Sem Segredo: ouvintes concordam com a proibição de refrigerantes e alimentos não saudáveis nas escolas
A partir da metade de julho deste ano, as escolas municipais de Educação Infantil e de Ensino Fundamental e particulares de Passo Fundo não poderão mais comercializar refrigerantes e alimentos gordurosos em suas cantinas. Não será permitido nenhum tipo de alimento nocivo à saúde. A nova regra foi proposta pelo vereador Saul Spinelli, aprovada pelo Legislativo municipal e publicada no Diário Oficial desta semana. A medida visa prevenir a obesidade infantil, diabetes e, até mesmo, câncer, além de estimular o consumo de alimentos saudáveis, tanto no ambiente escolar quanto no familiar. O cardápio oferecido nas instituições de ensino é um processo que também faz parte das responsabilidades do sistema educacional. O programa Sem Segredo de sábado perguntou se a nova regra é necessária e pode ajudar a melhorar os hábitos alimentares de crianças e adolescentes.

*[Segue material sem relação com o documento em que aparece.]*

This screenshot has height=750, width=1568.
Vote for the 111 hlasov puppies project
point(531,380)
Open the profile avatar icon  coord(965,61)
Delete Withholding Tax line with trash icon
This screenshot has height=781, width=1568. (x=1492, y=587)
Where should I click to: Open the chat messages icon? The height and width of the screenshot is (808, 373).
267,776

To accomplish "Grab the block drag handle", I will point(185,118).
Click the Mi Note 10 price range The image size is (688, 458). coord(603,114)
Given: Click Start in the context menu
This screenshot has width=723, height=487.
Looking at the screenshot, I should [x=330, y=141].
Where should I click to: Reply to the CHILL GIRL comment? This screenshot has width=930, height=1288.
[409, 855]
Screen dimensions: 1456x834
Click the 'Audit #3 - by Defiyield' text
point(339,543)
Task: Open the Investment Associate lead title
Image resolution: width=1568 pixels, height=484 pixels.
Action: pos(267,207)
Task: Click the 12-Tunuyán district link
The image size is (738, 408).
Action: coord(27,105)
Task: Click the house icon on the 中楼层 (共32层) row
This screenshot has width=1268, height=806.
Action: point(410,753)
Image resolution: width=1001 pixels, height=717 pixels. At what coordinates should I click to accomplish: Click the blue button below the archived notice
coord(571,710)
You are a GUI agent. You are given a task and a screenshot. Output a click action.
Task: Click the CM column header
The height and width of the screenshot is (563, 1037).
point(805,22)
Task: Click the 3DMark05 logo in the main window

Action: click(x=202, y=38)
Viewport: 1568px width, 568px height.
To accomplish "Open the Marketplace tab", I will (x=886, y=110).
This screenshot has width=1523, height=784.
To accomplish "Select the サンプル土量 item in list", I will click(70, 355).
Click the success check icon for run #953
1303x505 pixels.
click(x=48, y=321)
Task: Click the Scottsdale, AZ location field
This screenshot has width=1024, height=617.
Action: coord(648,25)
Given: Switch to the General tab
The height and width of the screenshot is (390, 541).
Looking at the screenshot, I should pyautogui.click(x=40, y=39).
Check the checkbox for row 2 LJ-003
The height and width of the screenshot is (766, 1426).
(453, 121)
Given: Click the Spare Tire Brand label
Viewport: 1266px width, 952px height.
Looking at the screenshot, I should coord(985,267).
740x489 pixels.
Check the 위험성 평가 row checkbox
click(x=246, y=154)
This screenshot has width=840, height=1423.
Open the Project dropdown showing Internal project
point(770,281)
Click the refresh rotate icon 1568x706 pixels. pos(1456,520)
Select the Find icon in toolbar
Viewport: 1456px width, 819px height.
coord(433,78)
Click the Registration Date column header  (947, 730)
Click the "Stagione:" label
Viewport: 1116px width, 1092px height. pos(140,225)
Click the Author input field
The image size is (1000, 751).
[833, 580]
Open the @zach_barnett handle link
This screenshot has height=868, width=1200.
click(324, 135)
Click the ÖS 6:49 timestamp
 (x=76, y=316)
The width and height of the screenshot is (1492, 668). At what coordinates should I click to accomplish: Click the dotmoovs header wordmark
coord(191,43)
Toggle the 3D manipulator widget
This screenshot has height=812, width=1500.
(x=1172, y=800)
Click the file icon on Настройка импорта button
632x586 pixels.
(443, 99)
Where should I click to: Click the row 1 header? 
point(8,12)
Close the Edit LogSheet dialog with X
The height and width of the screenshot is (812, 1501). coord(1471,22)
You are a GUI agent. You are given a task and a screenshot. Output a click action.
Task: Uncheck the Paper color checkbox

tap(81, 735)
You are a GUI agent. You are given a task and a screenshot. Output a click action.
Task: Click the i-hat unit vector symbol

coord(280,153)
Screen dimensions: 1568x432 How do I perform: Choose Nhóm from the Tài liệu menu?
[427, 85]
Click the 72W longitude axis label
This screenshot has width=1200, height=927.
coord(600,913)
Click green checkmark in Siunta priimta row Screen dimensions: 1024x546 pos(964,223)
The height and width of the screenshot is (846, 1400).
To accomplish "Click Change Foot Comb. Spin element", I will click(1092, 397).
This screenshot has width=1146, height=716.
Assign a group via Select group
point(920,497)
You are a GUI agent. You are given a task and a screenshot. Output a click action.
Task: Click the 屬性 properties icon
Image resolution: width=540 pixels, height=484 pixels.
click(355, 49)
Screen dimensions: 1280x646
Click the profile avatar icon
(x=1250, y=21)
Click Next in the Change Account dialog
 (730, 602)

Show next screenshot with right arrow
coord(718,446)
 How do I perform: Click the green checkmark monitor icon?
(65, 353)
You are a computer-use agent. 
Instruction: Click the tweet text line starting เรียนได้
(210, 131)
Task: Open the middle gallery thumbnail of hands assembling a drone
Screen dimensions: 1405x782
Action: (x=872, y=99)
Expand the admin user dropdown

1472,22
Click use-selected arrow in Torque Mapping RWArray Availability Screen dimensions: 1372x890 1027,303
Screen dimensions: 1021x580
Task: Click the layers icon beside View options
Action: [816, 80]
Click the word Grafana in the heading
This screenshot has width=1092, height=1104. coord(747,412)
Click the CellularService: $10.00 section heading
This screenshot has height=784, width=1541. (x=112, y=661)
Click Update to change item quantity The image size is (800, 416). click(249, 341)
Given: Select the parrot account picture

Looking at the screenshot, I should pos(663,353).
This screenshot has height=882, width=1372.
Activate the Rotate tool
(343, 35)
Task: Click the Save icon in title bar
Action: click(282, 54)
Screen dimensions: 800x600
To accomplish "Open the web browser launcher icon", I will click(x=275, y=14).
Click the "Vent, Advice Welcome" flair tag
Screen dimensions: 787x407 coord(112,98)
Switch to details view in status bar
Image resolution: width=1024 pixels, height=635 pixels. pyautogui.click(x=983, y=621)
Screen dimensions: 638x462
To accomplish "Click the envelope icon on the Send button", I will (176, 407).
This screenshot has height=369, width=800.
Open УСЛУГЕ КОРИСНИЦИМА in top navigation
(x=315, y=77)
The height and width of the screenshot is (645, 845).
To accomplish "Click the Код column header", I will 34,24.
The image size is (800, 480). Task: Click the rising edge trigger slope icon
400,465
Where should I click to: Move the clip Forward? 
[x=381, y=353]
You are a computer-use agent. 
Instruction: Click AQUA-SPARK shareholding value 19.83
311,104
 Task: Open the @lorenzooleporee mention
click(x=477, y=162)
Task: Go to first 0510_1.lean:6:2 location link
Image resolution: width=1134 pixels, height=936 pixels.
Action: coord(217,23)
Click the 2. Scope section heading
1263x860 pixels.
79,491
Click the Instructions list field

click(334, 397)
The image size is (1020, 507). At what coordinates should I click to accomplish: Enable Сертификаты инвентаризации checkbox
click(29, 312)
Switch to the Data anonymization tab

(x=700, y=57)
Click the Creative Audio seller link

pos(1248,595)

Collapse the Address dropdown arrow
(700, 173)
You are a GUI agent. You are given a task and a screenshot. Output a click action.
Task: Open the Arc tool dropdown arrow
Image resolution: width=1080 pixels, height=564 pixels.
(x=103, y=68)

Participaram do programa o vereador Saul Spinelli e a nutricionista Michelli Finger. A maioria dos ouvintes concorda com a proibição de refrigerantes e alimentos não saudáveis nas cantinas das escolas e acha que vai melhorar os hábitos alimentares de crianças e adolescentes. Conforme a participação de um proprietário de cantina em escola particular, que já aboliu a venda desses alimentos desde agosto do ano passado, é preciso cuidar da saúde desde cedo para que no futuro, as crianças, não sofram com problemas de saúde.
O vereador Saul Spinelli afirmou que esta lei contou com o apoio de doutores e foi amplamente debatida, tanto que levou dois anos para ser aprovada. Declarou que o Conselho de Alimentação Escolar (CAE) é quem definirá quais alimentos irão para as escolas, impondo, através de legislações municipais, estaduais e federais, o que pode ou não ser vendido nestes locais. Spinelli acredita que a lei não é uma proibição, mas sim, um ensinamento de como alimentar-se melhor para que no futuro não hajam consequências devido a uma má alimentação.
A nutricionista Michelli Finger considera uma questão de comportamento os hábitos alimentares das crianças e adolescentes. Segundo ela, eles evoluem ao longo dos anos e, com isso, mudanças devem ocorrer. A nutricionista declarou que atualmente as crianças e adolescentes ingerem muitos alimentos processados pela questão da praticidade que é oferecida a eles. De acordo com Michelli, isso agrega aos altos índices de doenças que cada vez mais atingem os jovens no Brasil e no mundo. A profissional acredita que um bom aconselhamento e cuidado com os hábitos alimentares devem começar de casa e serem levados às escolas, onde um auxílio adequado precisa continuar.